## EXERCISE REQUIREMENTS
Pictures must not be copied, but every entry must be reproduced exactly.

SUPPLIED MATERIAL section start

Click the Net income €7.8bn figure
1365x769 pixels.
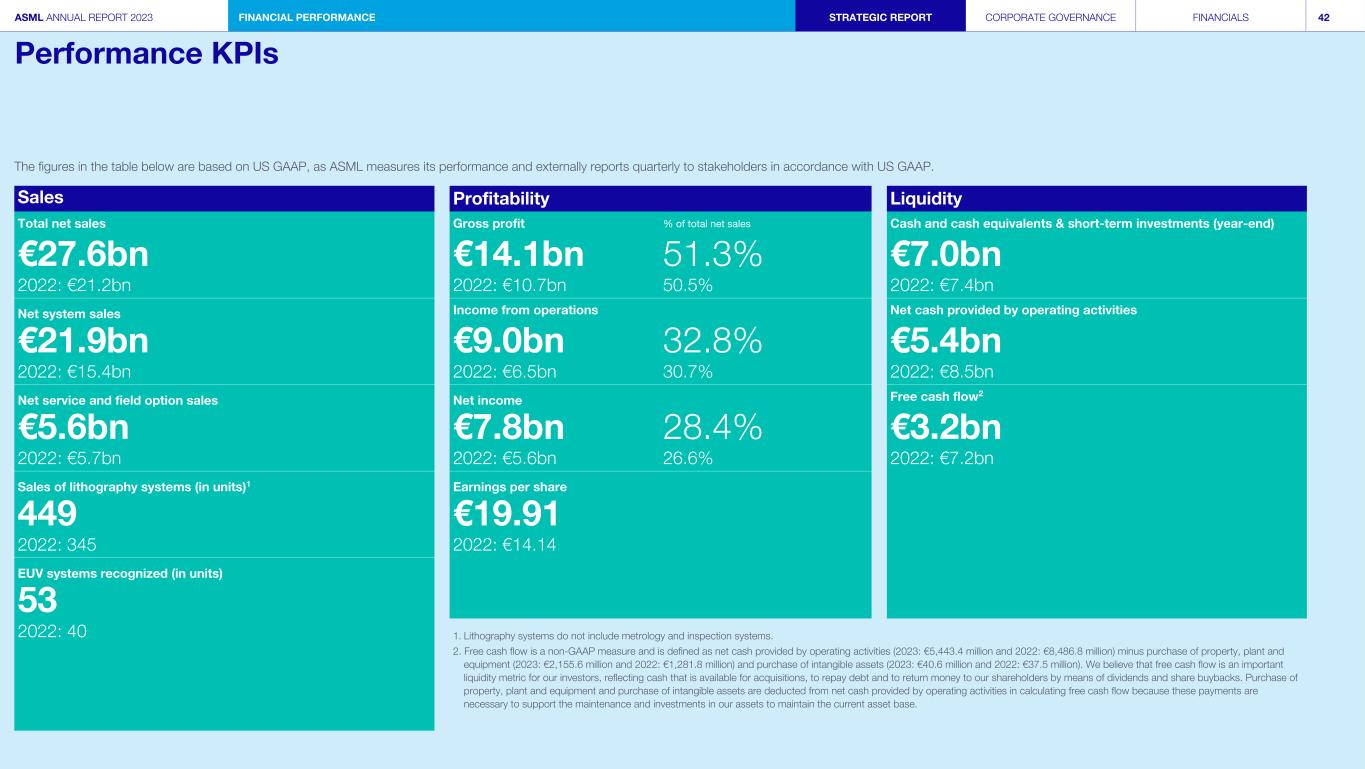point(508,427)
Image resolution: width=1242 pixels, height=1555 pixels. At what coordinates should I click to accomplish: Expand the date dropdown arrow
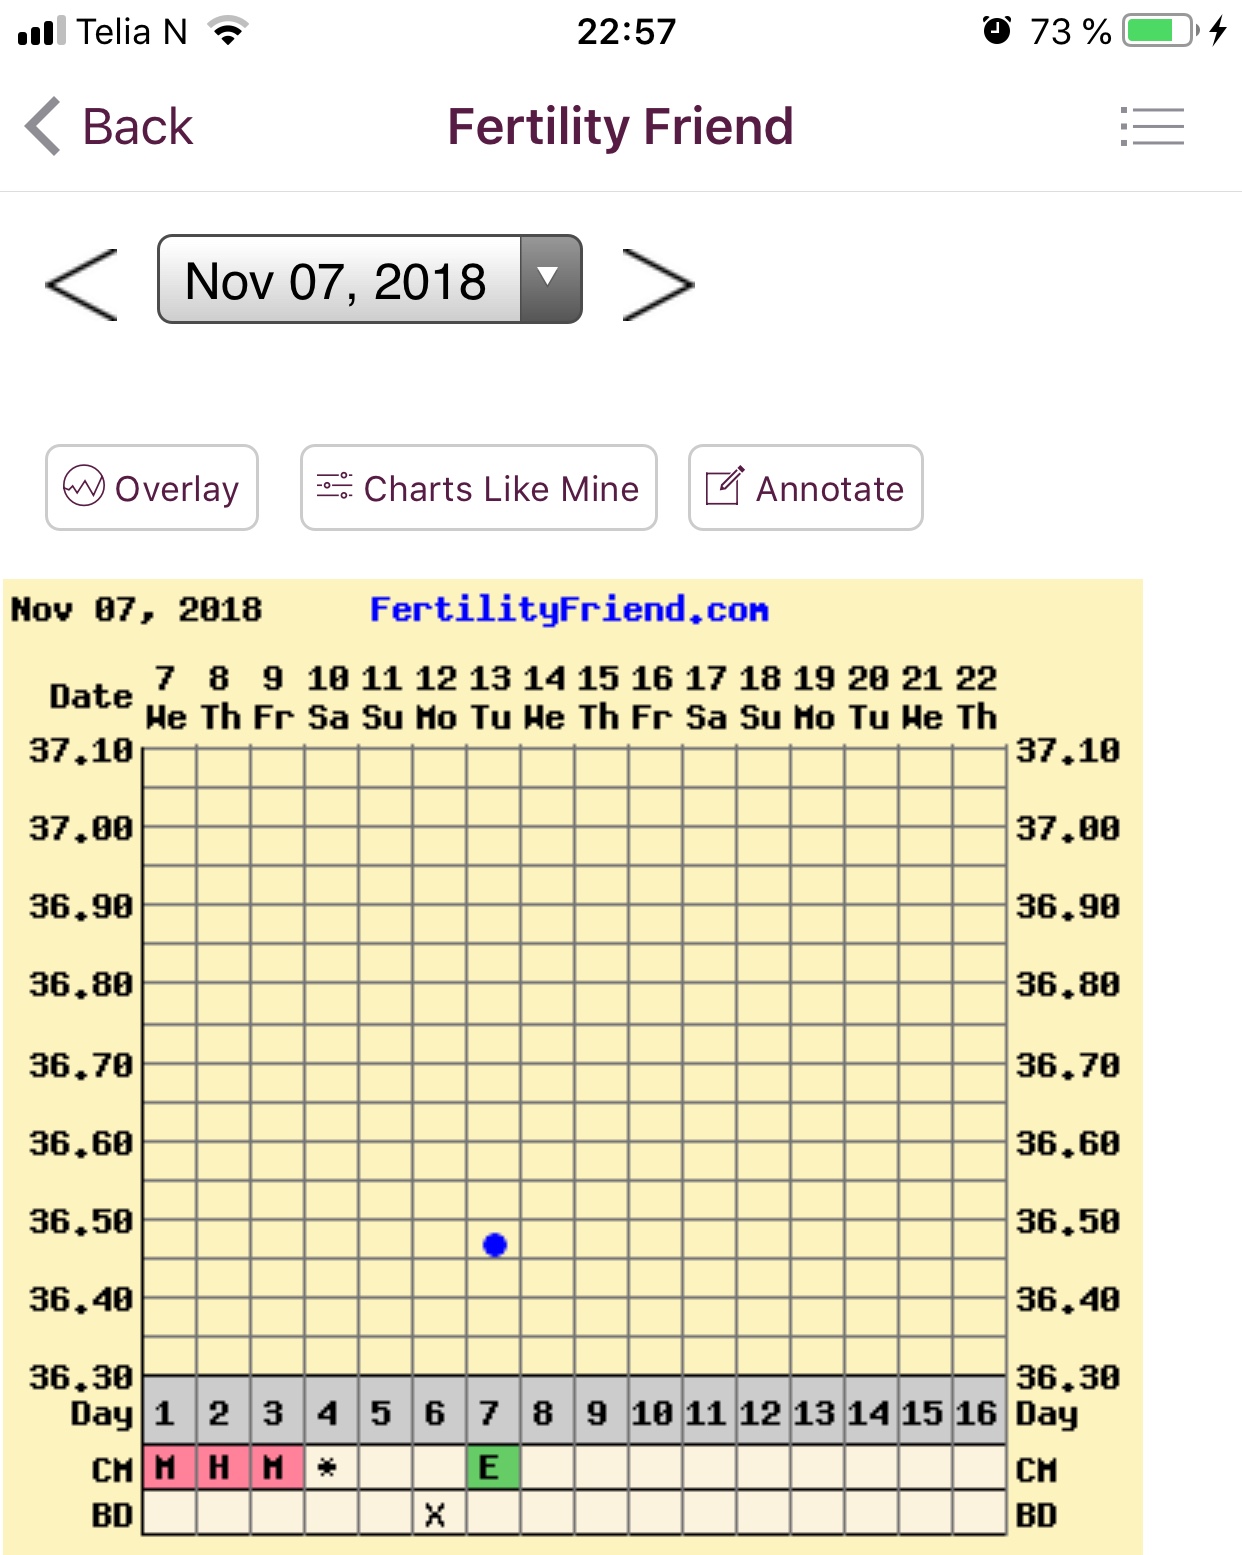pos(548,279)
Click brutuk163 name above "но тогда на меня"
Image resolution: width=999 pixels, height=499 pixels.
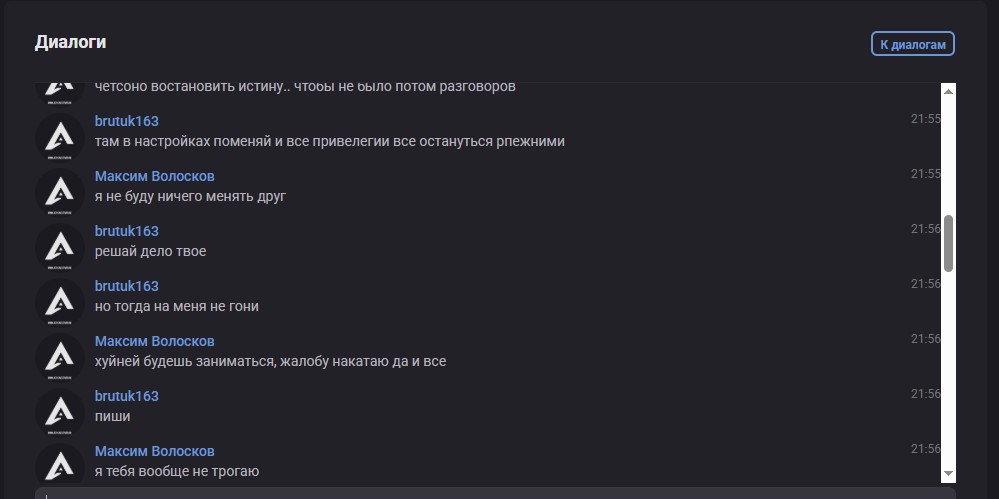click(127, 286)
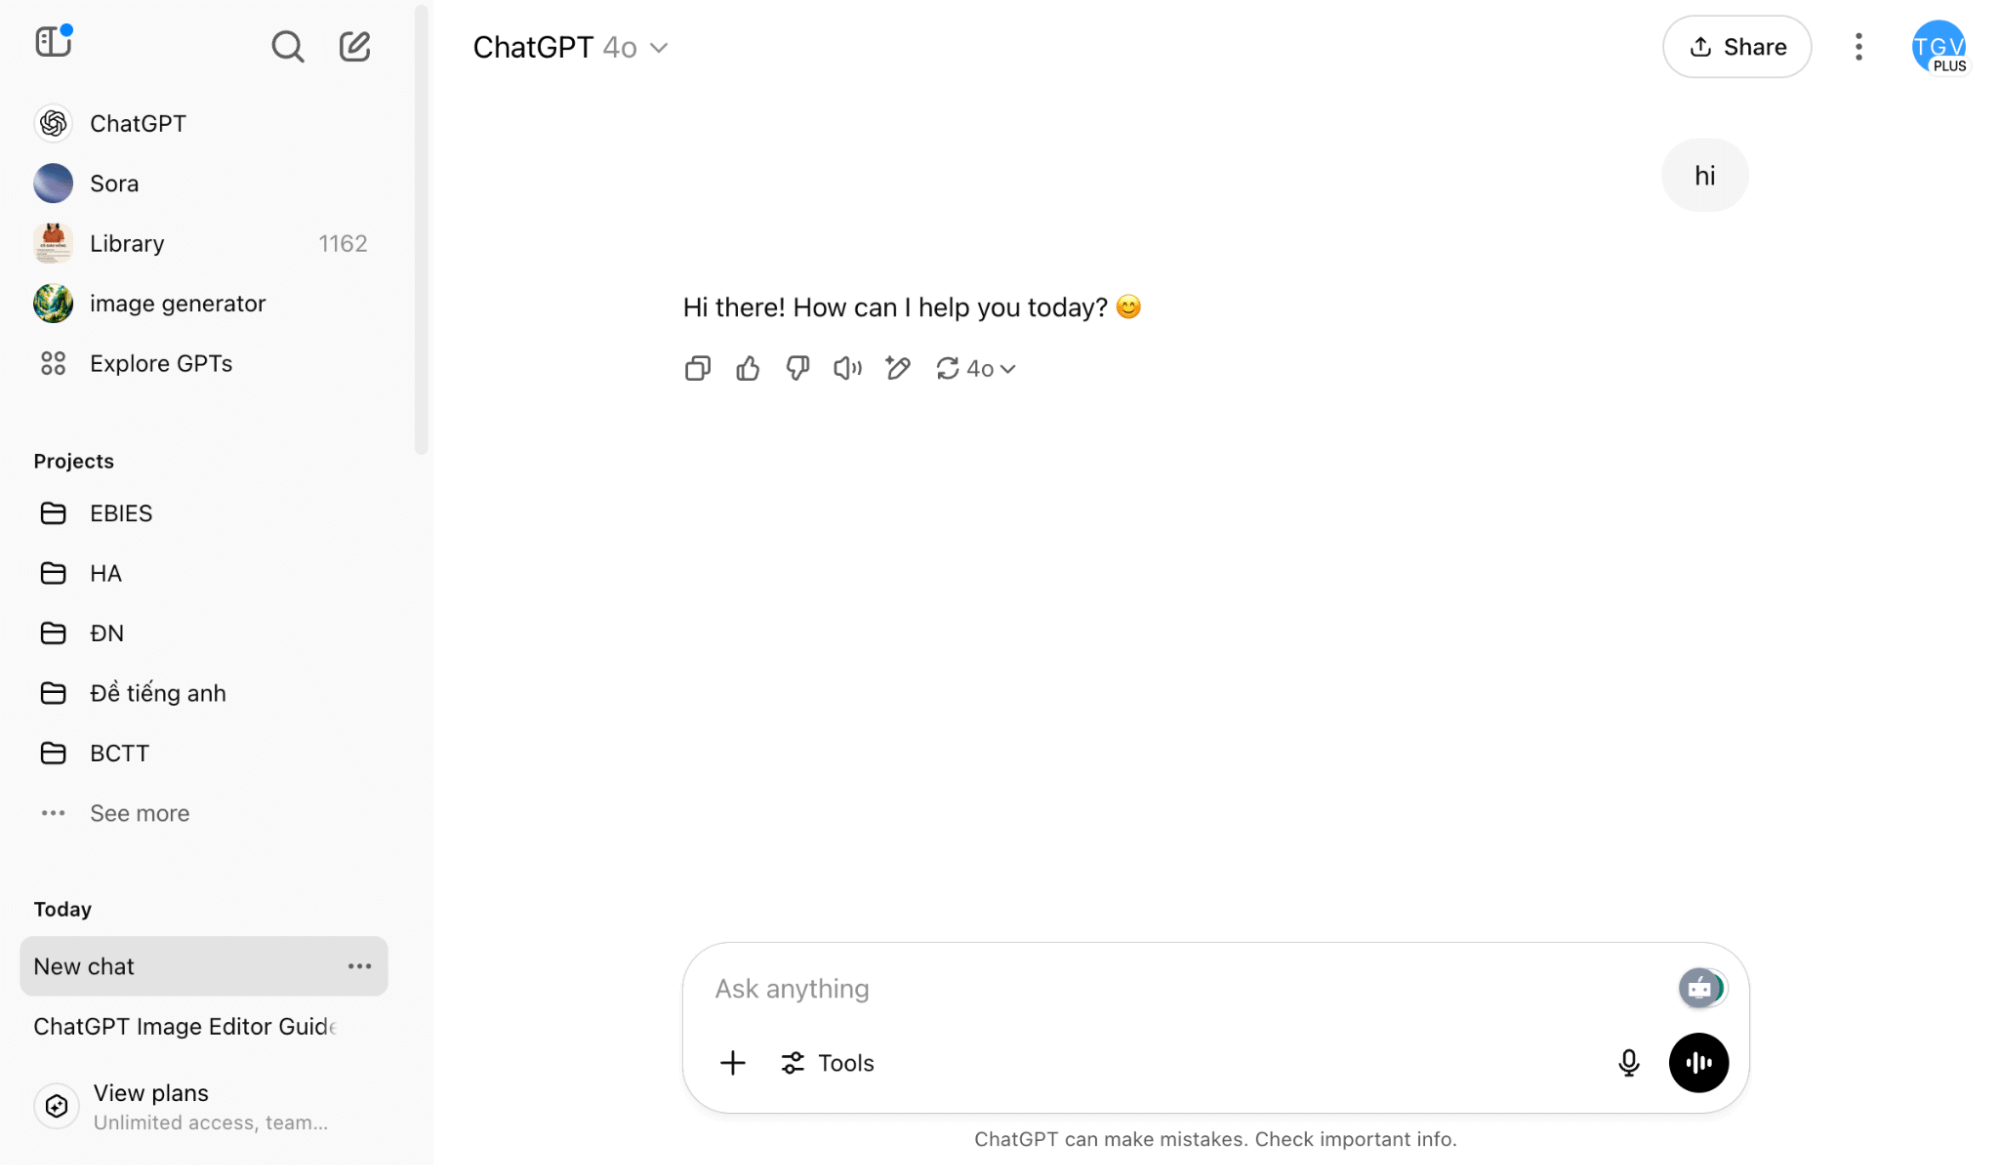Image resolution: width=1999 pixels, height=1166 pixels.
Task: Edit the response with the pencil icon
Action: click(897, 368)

SUPPLIED MATERIAL section end

## WRITTEN SOLUTION
Click the Net income €7.8bn figure
1365x769 pixels.
point(508,427)
Image resolution: width=1242 pixels, height=1555 pixels. At what coordinates should I click to accomplish: Expand the date dropdown arrow
pos(548,279)
Click brutuk163 name above "но тогда на меня"
Image resolution: width=999 pixels, height=499 pixels.
click(127, 286)
Image resolution: width=1999 pixels, height=1166 pixels.
Task: Edit the response with the pencil icon
Action: click(897, 368)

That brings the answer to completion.